--- RECORD SET Enclosed Below ---

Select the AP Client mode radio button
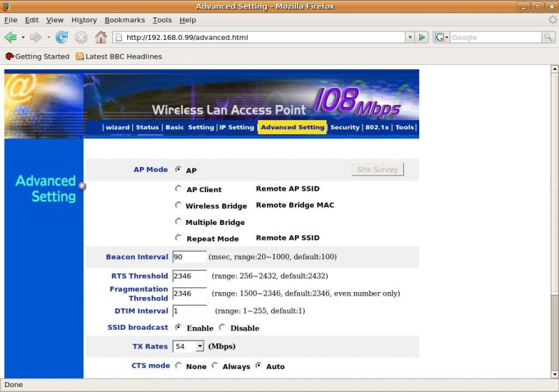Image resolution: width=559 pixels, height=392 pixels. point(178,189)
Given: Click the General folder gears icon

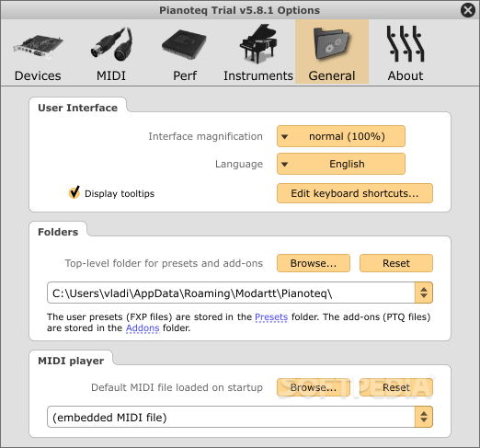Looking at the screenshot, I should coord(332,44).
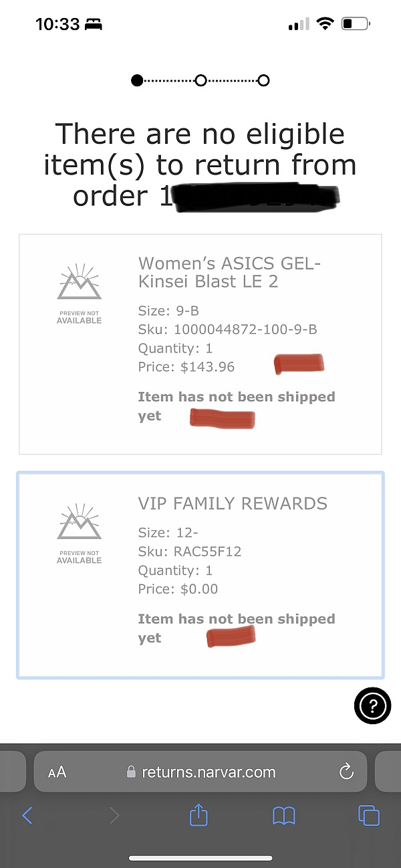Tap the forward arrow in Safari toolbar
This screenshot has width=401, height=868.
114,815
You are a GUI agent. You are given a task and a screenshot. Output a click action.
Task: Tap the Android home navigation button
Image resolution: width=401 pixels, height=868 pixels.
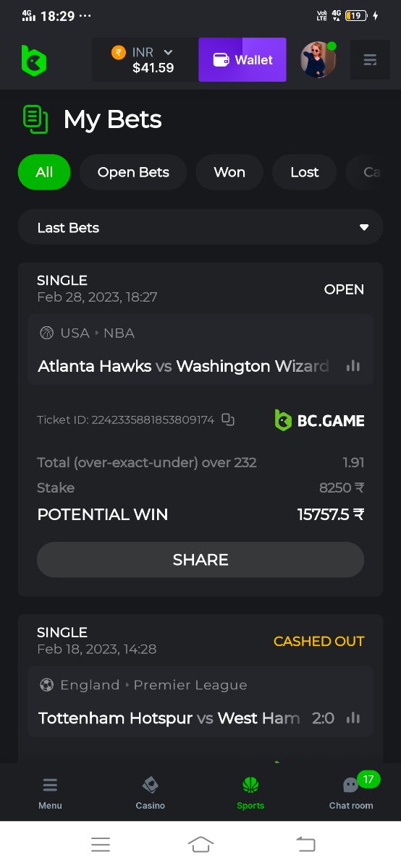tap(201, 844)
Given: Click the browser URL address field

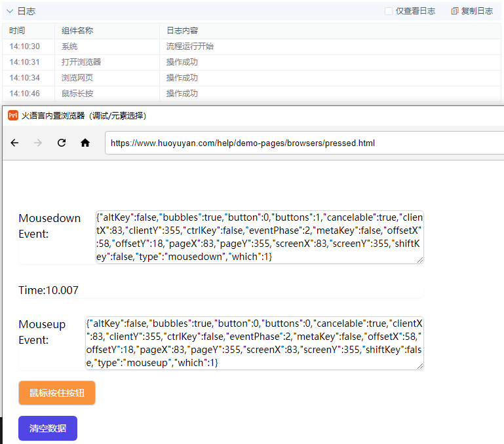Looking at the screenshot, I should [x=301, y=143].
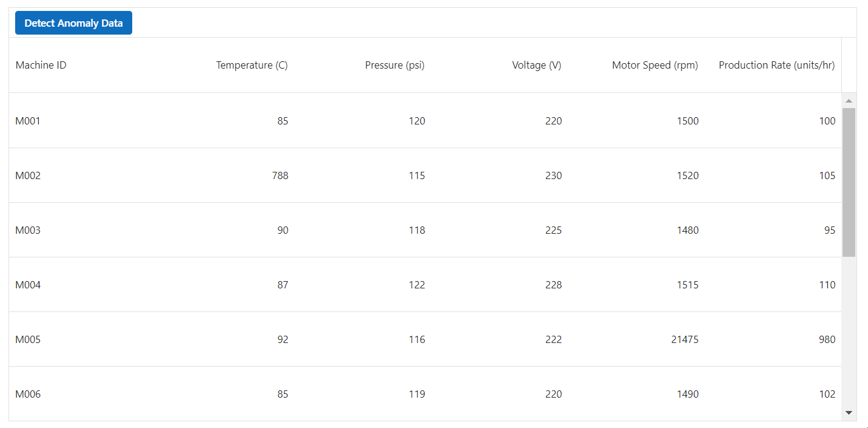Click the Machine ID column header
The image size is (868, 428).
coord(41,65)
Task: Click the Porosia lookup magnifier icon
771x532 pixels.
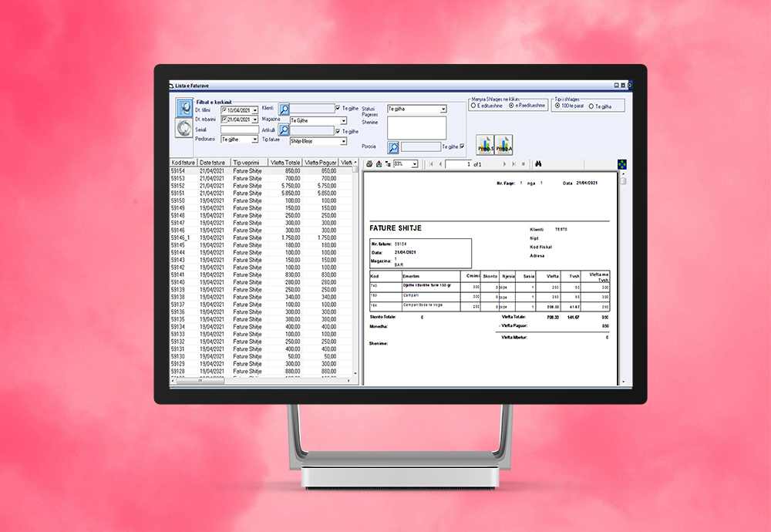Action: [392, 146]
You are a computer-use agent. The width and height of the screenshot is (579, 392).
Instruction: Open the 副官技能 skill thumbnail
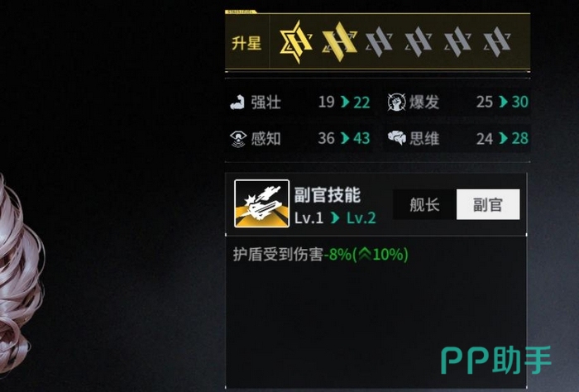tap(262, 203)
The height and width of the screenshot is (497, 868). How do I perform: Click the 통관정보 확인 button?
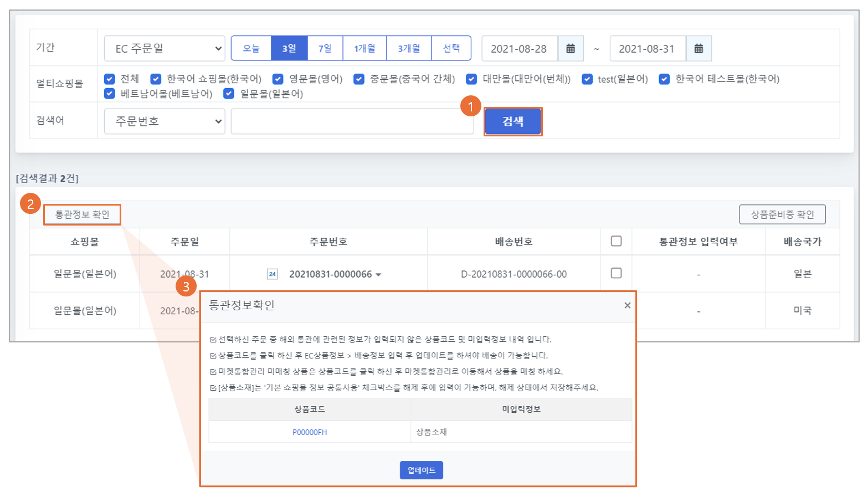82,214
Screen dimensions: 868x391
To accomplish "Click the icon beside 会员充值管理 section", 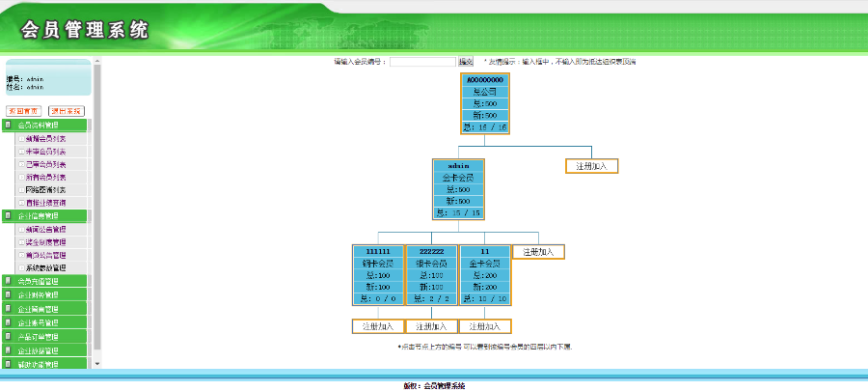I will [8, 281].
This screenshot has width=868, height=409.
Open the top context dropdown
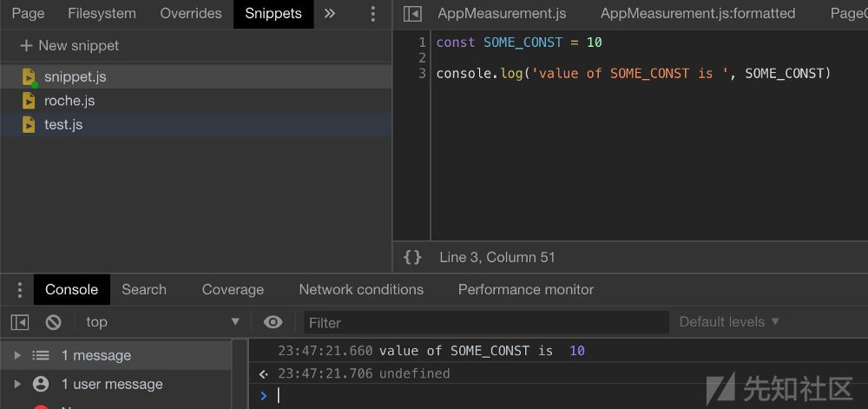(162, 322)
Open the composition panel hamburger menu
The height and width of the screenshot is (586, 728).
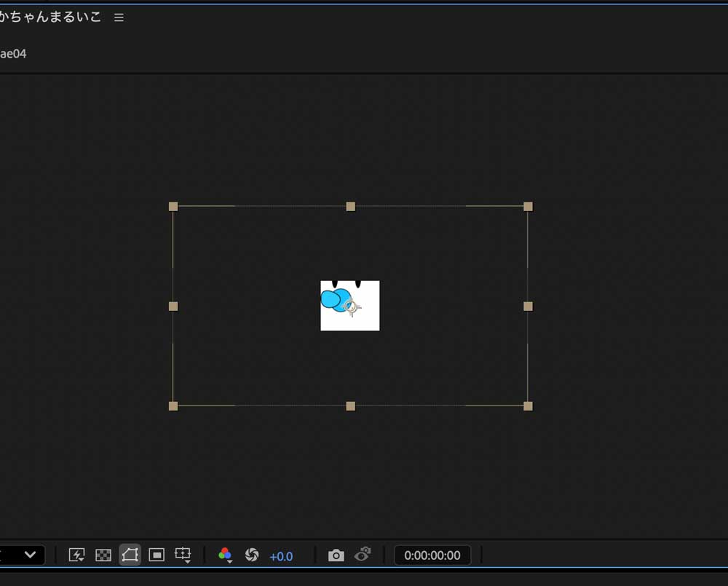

--- End of Enclosed RECORD SET ---

DIRECTIONS.
The lines from the one containing "This screenshot has width=868, height=409." to the last line of the records, both included: print exactly those and nothing else, leaving out any pictures.

FINISHED EXERCISE.
This screenshot has width=868, height=409.
Open the top context dropdown
(162, 322)
Open the composition panel hamburger menu
The height and width of the screenshot is (586, 728).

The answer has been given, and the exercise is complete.